◆ QUELLE:

------

Deutsche Ratspräsidentschaft
BMAS veröffentlicht Begleitband zu sozialpolitischen Schwerpunkten.
Dr. S-W – 08/2020
Im Juli dieses Jahres hat das Bundesministerium für Arbeit und Soziales (BMAS) einen voluminösen (350 Seiten) Begleitband zur Deutschen Ratspräsidentschaft veröffentlicht. Er orientiert sich an den
Schwerpunkten der Präsidentschaft auf dem Weg zu einem sozialen Europa. Diese sind insbesondere:
- ein Europäischer Rechtsrahmen für angemessene
nationale Mindestlöhne und die Einigung auf eine soziale Grundsicherung in
Europa,
- die Zukunft der Arbeit einschließlich der neuen
digitalen Arbeitsformen und Plattformökonomie,
- einOrdnungsrahmen für Künstliche Intelligenz, der
Sicherheits-, Haftungs-und Datenschutzaspekten gerecht wird sowie
- menschenwürdige Arbeit in globalen Lieferketten.
Der Band ist nicht so sehr eine Präsentation der
Regierungsüberlegungen. Vielmehr lässt er eine Reihe von Vertreterinnen und
Vertretern der Mitgliedstaaten, europäischer und internationaler Institutionen,
Nicht-Regierungsorganisation, Sozialpartner, Wissenschaft und Expertinnen und
Experten aus der Praxis zu Wort kommen.
Thematisch
nehmen zunächst europäische Mindeststandards beim Lohn und Grundsicherung (v. a.
in Form von Mindesteinkommen) einen breiten Raum ein. Die Beiträge der „Social
Platform“ sowie des „European Minimum Income Network“ zeigen einige der
Probleme auf, die sich bei einer europäischen Definition eines „angemessenen
Mindesteinkommens" stellen: Orientierung am Durchschnitts-(Median-) Einkommen
oder an einem Warenkorb? Verpflichtende Teilnahme an Aktivierungsmaßnahmen? Gebot, die nationale Armutsgrenze nicht zu
unterschreiten? Verhältnis zum Mindestlohn? Professor Miriam Hartlapp beleuchtet
die Optionen (wohl permanenter) solidarischer Finanztransfers zugunsten ärmerer
Mitgliedstaaten zur Finanzierung des Ausbaus der Mindestsicherung – auf der
Rechtsgrundlage von Art. 175 AEUV, und im mehrjährigen Finanzrahmen der Europäischen Union (EU) über
den ESF+. Auf
diese Weise ließen sich manche der bisher zögernden osteuropäischen Länder
überzeugen.

------

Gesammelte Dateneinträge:
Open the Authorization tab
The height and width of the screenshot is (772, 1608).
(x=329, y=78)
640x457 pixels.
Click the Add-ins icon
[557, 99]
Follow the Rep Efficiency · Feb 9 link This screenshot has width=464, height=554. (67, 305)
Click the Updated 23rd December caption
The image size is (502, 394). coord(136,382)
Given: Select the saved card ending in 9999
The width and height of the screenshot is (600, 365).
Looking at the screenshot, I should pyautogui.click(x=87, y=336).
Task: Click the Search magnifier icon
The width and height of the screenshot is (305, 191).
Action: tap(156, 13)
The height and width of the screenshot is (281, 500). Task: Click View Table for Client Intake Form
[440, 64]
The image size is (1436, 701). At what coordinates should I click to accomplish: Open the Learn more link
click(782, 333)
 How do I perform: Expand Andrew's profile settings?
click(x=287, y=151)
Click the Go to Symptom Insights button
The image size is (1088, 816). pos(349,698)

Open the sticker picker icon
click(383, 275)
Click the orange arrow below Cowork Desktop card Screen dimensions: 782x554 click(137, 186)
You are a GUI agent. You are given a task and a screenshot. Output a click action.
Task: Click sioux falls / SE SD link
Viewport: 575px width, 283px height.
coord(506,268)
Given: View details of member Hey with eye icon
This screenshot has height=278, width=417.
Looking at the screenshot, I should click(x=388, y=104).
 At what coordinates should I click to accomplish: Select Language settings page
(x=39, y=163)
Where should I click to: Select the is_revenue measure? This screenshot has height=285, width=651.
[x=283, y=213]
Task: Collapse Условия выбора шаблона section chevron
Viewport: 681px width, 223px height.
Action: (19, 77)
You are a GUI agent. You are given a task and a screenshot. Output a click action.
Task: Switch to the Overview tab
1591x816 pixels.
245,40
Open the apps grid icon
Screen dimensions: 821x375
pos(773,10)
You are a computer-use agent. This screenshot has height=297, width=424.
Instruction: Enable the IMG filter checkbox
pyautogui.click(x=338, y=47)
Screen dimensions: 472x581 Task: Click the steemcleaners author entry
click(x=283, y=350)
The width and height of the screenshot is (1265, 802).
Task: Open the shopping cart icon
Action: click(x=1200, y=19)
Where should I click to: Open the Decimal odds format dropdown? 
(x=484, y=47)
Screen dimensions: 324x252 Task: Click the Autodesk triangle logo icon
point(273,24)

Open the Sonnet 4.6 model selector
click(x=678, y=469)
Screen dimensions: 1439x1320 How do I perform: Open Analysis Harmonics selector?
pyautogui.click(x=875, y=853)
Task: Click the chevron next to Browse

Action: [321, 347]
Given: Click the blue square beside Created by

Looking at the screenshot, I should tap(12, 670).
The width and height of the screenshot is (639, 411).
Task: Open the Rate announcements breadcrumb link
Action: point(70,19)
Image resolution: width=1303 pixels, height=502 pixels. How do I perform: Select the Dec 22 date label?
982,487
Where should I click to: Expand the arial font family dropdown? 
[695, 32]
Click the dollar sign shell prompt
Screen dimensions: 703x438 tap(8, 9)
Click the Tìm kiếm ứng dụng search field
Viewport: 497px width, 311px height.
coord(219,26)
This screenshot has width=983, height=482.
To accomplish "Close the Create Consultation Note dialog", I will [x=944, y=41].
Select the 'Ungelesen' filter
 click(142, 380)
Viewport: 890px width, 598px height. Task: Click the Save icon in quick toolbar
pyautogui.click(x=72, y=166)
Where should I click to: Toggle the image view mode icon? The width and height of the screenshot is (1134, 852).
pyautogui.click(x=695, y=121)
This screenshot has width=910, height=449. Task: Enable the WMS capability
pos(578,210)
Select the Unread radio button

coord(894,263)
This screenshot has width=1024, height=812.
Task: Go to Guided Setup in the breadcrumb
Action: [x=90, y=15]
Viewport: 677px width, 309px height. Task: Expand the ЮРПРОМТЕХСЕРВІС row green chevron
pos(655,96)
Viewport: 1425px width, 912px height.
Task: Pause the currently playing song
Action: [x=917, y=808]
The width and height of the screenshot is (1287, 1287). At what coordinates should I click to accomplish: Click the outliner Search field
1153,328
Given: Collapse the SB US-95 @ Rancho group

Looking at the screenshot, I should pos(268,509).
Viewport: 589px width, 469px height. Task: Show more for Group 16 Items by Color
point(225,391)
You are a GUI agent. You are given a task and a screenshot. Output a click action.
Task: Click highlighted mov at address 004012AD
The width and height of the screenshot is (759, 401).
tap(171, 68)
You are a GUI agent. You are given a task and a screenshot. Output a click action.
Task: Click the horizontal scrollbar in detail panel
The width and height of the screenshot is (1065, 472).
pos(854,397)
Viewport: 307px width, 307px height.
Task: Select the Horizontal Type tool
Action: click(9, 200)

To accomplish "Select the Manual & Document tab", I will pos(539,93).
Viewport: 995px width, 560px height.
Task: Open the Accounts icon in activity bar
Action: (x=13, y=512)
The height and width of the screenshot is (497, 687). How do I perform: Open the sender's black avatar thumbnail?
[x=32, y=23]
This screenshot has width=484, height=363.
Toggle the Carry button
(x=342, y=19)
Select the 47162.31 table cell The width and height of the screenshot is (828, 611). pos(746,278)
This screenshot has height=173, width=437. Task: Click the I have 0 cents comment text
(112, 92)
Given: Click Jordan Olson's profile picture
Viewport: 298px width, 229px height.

------

◆ AUFGABEN:
a – Fasse den Artikel über den Begleitband des BMAS zur Deutschen Ratspräsidentschaft in zwei Sätzen zusammen.
b – Schreibe den Artikel über den Begleitband des BMAS im Anschluss an seinen letzten Satz weiter.

◆ LÖSUNGEN:
a – Im Juli hat das BMAS einen 350 Seiten umfassenden Begleitband zur Deutschen Ratspräsidentschaft veröffentlicht. Der Band orientiert sich an deren sozialpolitischen Schwerpunkten wie einem Rechtsrahmen für Mindestlöhne, der Zukunft der Arbeit, einem Ordnungsrahmen für Künstliche Intelligenz und menschenwürdiger Arbeit in globalen Lieferketten, und statt Regierungsüberlegungen zu präsentieren, lässt er Stimmen aus Mitgliedstaaten, Institutionen, Sozialpartnern, Wissenschaft und Praxis zu Wort kommen.

b –
Sharon Baute (Universitäten Amsterdam und Leuven) geht der
heiklen Frage nach, was denn die Bürger von einer verstärkten Rolle Europas im
sozialen Bereich halten, konkret: Sind sie der Meinung, dass das Niveau der
sozialen Leistungen und der sozialen Dienstleistungen in ihrem Land eher steigen
oder eher sinken wird, wenn die Entscheidungen in diesem Bereich stärker auf
EU-Ebene getroffen würden? Wenig überraschend: Nur wenige Menschen in Nord- und
Westeuropa nehmen an, dass es ihnen besser gehen würde, aber mehr als doppelt
bis dreimal so viele, dass es ihnen schlechter gehen wird. In Süd- und
Osteuropa ist es eher umgekehrt. Dessen ungeachtet stünden – nach einer anderen
Studie – die Mehrheit der Bürger, auch in wohlhabenderen Staaten, der
Einführung einer europäischen Mindestsicherung für nicht erwerbstätige
alleinstehende Personen positiv gegenüber – auch wenn diese eine Umverteilung
über Ländergrenzen hinweg einschließen würde.
Ausführlich kommen die Vertreterinnen und Vertreter einer
globalen gesellschaftlichen und Unternehmensverantwortung für globale
Lieferketten zu Wort; dies ist der zweite große Themenkomplex. Hierbei wurde
aber auch deutlich, dass es für ein Unternehmen faktisch nicht möglich ist, für
die gesamte Lieferkette die Verantwortung zu übernehmen. Vor allem von Seiten
der Wirtschaft werden Bedenken geäußert, aber auch gute Beispiele vorgestellt.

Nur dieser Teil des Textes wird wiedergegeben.